KodakCoin’s Co-Creator Has Big Crypto Regrets

One of KodakCoin’s co-creators is expressing regrets over the market reaction to the cryptocurrency.

According to The Washington Post, Kodak announced earlier this month that it was launching its own cryptocurrency, KodakCoin, which led to the company’s share price nearly quadrupling by the end of the next day.

While most would be thrilled with this turn of events, Cameron Chell, the entrepreneur and lead consultant on the KodakCoin project, said he regrets what has taken place since the announcement.

“It … caught everybody by surprise, internally,” said Chell. “It’s been a terrible distraction, and I really wish it didn’t happen.”

One of his biggest complaints is that the stock attention diverted from the most important issue: how the cryptocurrency works and what it can offer those who use it.

In fact, analysts agree that KodakCoin’s accompanying platform, KodakOne, could be a game-changer for professional photographers, who can use it to sell their work, as well as to track who has licensed their photos and how.
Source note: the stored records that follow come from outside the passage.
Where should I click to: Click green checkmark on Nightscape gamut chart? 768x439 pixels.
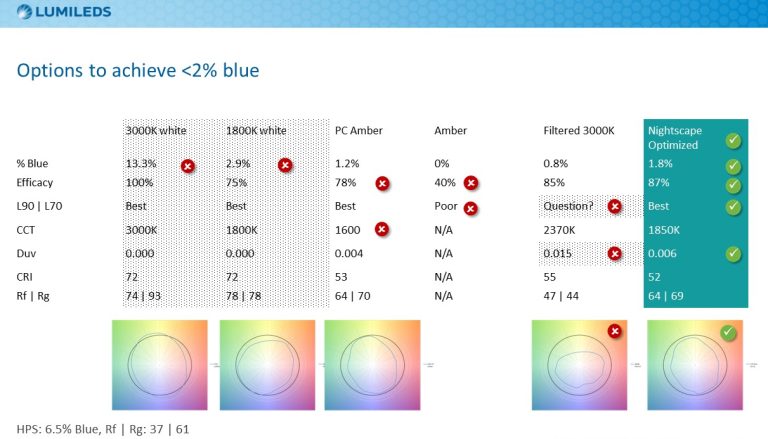pyautogui.click(x=728, y=333)
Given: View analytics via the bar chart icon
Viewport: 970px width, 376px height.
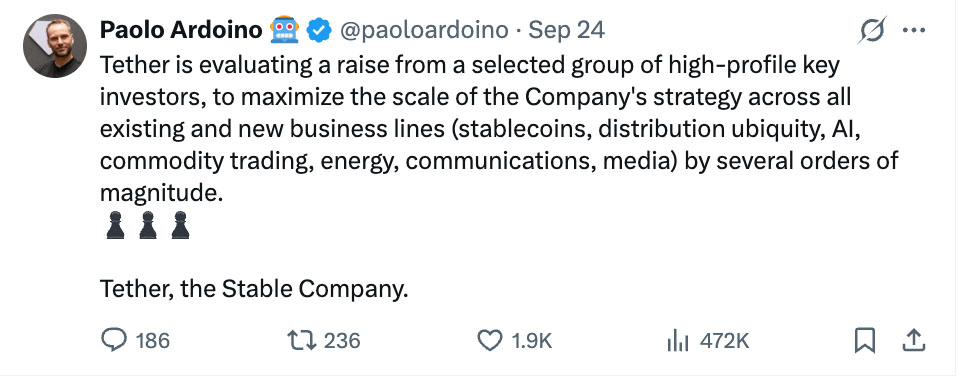Looking at the screenshot, I should tap(678, 341).
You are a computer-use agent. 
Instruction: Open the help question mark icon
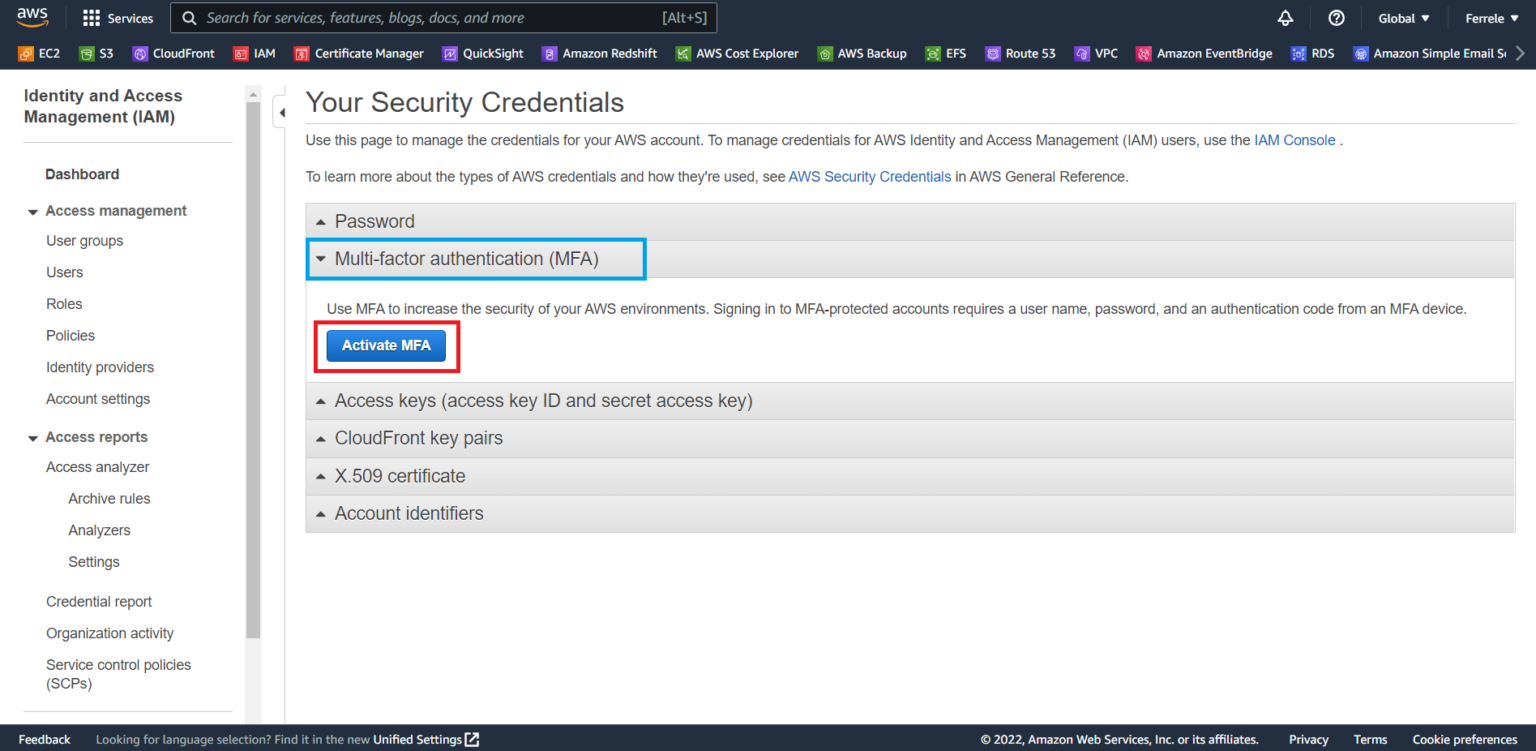tap(1336, 17)
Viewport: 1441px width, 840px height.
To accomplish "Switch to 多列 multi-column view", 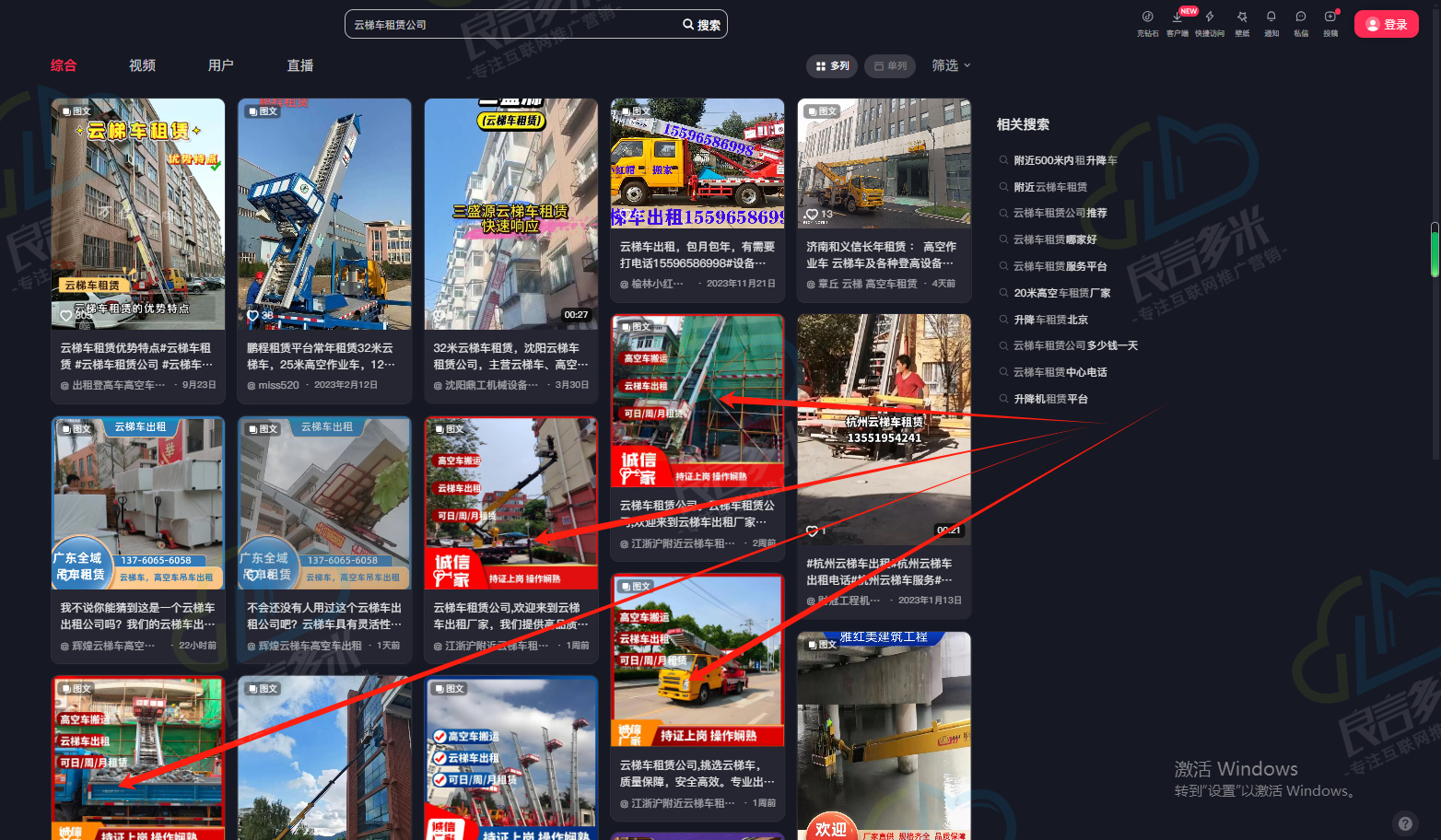I will [833, 66].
“Having a clear chain of custody of digital rights to an image that includes who took it, who bought it and with which rights, etc., has been a longstanding problem for professional photographers,” Stephan Goss, chief executive of the data monetization company Zeeto, wrote in a recent op-ed for Fortune. “And it just happens to be a problem that can be very elegantly solved on the blockchain.”

Chell said that the first KodakCoins will be auctioned off today in an initial coin offering, but only accredited investors can participate right now. The blockchain register for images is expected to launch in the second quarter.

And there are plans to expand the platform to work for other industries.

“There’s been an overwhelming response from not just the imaging industry,” said Chell, “but the music industry, the film industry, the virtual reality space, basically almost anything digital that you can think of where, ‘Hey wow, rights management can be restored here.’ We’re certainly going to look at all that stuff – but we’re very much focused on images first.”